Available data:
========

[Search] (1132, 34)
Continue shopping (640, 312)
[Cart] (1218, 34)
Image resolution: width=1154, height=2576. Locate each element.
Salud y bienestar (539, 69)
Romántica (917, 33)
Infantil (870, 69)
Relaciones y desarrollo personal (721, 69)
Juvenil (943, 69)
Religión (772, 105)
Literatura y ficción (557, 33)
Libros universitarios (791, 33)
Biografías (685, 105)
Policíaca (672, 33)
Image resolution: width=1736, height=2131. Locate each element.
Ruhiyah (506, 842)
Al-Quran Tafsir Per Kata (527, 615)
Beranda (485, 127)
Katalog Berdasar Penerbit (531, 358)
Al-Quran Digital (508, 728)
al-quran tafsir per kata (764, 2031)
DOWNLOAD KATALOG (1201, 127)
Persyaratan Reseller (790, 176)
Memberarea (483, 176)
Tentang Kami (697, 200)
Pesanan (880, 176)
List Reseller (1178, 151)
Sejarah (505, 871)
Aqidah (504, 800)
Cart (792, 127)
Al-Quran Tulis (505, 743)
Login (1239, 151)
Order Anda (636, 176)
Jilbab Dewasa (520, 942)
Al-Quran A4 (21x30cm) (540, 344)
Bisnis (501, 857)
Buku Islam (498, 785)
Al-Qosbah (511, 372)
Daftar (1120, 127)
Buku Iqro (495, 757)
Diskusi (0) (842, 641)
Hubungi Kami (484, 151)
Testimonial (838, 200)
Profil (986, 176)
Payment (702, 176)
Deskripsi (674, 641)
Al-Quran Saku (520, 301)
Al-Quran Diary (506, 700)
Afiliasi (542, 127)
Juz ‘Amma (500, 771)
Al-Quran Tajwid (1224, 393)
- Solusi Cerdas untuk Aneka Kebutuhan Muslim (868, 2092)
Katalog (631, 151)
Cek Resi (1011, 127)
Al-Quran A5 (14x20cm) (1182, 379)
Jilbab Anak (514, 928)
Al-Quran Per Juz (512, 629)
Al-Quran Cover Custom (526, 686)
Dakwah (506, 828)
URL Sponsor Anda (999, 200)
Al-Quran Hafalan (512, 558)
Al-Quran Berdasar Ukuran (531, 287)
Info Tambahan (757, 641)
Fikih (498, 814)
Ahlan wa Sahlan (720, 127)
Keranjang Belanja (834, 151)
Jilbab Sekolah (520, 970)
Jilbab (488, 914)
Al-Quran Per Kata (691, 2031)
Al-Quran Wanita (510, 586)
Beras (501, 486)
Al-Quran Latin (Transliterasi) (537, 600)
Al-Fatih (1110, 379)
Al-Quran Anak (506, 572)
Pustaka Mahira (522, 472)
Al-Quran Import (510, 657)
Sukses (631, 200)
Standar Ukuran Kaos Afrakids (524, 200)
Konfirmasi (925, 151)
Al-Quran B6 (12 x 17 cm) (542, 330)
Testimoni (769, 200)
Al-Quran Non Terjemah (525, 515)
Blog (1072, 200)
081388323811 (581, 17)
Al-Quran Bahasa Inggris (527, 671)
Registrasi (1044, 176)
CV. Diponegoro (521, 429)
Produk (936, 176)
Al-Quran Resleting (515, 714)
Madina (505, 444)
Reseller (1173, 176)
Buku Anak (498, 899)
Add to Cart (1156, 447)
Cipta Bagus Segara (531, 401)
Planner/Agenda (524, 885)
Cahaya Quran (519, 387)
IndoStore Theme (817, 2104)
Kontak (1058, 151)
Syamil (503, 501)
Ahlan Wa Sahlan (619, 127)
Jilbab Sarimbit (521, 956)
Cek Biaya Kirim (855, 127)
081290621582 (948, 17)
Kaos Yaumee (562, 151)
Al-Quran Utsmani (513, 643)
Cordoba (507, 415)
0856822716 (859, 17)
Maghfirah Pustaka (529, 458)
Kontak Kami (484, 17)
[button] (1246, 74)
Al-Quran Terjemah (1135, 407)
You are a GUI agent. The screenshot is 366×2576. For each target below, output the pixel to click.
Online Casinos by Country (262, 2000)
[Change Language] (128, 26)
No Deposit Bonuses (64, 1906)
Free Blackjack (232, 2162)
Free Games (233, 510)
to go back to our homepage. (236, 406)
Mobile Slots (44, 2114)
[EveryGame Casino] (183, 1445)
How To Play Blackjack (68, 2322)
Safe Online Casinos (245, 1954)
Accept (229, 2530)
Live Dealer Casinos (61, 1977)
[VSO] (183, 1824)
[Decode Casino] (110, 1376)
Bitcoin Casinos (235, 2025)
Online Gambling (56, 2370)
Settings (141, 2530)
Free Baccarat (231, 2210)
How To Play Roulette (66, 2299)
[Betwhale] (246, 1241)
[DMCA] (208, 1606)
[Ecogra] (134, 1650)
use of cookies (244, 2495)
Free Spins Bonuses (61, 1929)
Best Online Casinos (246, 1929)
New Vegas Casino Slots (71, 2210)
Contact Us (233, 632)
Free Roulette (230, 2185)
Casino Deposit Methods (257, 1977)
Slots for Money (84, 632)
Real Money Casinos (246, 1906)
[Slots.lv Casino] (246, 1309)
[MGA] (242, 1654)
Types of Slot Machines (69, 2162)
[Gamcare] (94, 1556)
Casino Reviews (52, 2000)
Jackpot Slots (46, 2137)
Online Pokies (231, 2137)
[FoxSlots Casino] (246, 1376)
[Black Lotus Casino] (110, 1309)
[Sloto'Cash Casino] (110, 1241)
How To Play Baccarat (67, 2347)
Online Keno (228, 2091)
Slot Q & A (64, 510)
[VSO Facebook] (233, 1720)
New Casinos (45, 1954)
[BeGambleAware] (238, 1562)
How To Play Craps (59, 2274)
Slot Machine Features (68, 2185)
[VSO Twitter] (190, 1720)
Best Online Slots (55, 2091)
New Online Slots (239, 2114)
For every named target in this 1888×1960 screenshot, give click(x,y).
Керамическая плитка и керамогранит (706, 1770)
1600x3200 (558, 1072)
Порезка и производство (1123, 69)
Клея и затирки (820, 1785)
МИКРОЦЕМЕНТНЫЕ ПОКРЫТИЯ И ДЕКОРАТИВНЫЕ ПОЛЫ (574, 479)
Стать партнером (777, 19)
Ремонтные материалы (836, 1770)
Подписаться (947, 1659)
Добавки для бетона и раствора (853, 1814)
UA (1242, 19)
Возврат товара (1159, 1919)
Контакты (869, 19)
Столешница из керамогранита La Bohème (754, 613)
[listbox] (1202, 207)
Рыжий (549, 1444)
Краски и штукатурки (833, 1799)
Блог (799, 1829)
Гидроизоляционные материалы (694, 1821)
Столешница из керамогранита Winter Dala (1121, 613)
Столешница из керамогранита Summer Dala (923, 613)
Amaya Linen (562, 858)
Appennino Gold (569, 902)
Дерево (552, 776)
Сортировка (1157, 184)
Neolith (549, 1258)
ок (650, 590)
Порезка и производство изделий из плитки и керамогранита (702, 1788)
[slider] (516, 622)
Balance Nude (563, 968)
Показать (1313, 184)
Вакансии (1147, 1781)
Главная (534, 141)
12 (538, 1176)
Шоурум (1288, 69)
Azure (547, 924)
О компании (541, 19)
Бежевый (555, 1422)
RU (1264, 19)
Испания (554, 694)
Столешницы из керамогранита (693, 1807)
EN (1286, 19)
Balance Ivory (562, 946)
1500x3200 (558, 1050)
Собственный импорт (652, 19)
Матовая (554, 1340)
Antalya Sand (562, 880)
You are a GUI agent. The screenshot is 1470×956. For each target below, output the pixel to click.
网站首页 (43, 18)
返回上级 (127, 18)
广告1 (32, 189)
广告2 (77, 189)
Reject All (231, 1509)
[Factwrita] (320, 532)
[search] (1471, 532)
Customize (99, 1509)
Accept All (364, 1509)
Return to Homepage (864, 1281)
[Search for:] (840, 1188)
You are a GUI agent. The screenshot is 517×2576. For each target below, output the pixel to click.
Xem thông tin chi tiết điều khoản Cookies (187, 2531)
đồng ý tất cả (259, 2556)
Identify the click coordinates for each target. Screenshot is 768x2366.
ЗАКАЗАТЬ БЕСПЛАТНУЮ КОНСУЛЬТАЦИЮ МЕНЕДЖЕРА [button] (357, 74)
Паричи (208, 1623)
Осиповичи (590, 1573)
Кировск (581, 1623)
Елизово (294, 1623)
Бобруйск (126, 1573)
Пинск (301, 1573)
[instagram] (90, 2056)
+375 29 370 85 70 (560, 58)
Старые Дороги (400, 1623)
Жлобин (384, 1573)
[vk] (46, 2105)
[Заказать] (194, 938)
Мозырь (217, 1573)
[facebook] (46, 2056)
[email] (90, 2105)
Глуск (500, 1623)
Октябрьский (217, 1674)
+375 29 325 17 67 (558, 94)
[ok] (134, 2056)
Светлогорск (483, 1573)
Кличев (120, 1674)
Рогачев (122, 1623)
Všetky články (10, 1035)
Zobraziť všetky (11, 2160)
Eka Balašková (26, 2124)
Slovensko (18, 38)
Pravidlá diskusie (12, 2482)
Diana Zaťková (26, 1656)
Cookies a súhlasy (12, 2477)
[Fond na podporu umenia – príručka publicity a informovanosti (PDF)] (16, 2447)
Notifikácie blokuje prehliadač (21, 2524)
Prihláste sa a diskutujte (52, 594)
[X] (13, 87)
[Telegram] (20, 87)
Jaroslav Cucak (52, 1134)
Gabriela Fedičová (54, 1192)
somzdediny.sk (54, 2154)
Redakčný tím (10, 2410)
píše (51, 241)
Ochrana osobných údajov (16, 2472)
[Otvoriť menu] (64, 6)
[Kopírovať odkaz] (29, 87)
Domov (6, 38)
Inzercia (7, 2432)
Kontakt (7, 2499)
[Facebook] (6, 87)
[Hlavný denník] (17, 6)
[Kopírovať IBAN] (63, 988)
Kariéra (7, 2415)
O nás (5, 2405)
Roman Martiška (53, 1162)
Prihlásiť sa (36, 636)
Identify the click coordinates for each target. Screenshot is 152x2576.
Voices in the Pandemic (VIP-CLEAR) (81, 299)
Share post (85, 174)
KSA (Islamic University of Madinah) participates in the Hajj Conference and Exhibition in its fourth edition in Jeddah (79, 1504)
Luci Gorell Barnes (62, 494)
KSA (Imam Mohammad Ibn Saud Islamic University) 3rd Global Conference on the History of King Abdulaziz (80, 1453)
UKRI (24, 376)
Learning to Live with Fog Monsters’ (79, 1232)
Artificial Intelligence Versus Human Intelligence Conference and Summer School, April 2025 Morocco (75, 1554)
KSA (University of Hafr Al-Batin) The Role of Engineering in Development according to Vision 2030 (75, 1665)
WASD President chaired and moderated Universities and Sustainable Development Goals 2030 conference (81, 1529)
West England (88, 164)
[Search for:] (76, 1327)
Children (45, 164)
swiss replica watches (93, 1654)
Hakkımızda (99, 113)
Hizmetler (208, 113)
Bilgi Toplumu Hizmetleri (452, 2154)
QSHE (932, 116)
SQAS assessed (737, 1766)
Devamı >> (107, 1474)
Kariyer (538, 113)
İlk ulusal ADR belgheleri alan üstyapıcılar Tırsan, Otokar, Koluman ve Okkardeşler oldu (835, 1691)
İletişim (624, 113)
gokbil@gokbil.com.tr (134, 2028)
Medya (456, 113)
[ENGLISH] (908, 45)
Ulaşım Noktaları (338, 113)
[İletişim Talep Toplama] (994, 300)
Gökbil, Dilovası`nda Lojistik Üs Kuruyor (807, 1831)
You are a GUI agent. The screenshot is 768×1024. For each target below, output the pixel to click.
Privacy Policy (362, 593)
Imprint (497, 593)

========

Exercise requirements:
Produce only the lines from the line containing "Aqidah (504, 800)" through the line containing "Jilbab Sarimbit (521, 956)", inclusive of both, exactly as they stand in the entries above.

Task solution:
Aqidah (504, 800)
Cart (792, 127)
Al-Quran Tulis (505, 743)
Login (1239, 151)
Order Anda (636, 176)
Jilbab Dewasa (520, 942)
Al-Quran A4 (21x30cm) (540, 344)
Bisnis (501, 857)
Buku Islam (498, 785)
Al-Qosbah (511, 372)
Daftar (1120, 127)
Buku Iqro (495, 757)
Diskusi (0) (842, 641)
Hubungi Kami (484, 151)
Testimonial (838, 200)
Profil (986, 176)
Payment (702, 176)
Deskripsi (674, 641)
Al-Quran Saku (520, 301)
Al-Quran Diary (506, 700)
Afiliasi (542, 127)
Juz ‘Amma (500, 771)
Al-Quran Tajwid (1224, 393)
- Solusi Cerdas untuk Aneka Kebutuhan Muslim (868, 2092)
Katalog (631, 151)
Cek Resi (1011, 127)
Al-Quran A5 (14x20cm) (1182, 379)
Jilbab Anak (514, 928)
Al-Quran Per Juz (512, 629)
Al-Quran Cover Custom (526, 686)
Dakwah (506, 828)
URL Sponsor Anda (999, 200)
Al-Quran Hafalan (512, 558)
Al-Quran Berdasar Ukuran (531, 287)
Info Tambahan (757, 641)
Fikih (498, 814)
Ahlan wa Sahlan (720, 127)
Keranjang Belanja (834, 151)
Jilbab Sekolah (520, 970)
Jilbab (488, 914)
Al-Quran Per Kata (691, 2031)
Al-Quran Wanita (510, 586)
Beras (501, 486)
Al-Quran Latin (Transliterasi) (537, 600)
Al-Fatih (1110, 379)
Al-Quran Anak (506, 572)
Pustaka Mahira (522, 472)
Al-Quran Import (510, 657)
Sukses (631, 200)
Standar Ukuran Kaos Afrakids (524, 200)
Konfirmasi (925, 151)
Al-Quran B6 (12 x 17 cm) (542, 330)
Testimoni (769, 200)
Al-Quran Non Terjemah (525, 515)
Blog (1072, 200)
081388323811 (581, 17)
Al-Quran Bahasa Inggris (527, 671)
Registrasi (1044, 176)
CV. Diponegoro (521, 429)
Produk (936, 176)
Al-Quran Resleting (515, 714)
Madina (505, 444)
Reseller (1173, 176)
Buku Anak (498, 899)
Add to Cart (1156, 447)
Cipta Bagus Segara (531, 401)
Planner/Agenda (524, 885)
Cahaya Quran (519, 387)
IndoStore Theme (817, 2104)
Kontak (1058, 151)
Syamil (503, 501)
Ahlan Wa Sahlan (619, 127)
Jilbab Sarimbit (521, 956)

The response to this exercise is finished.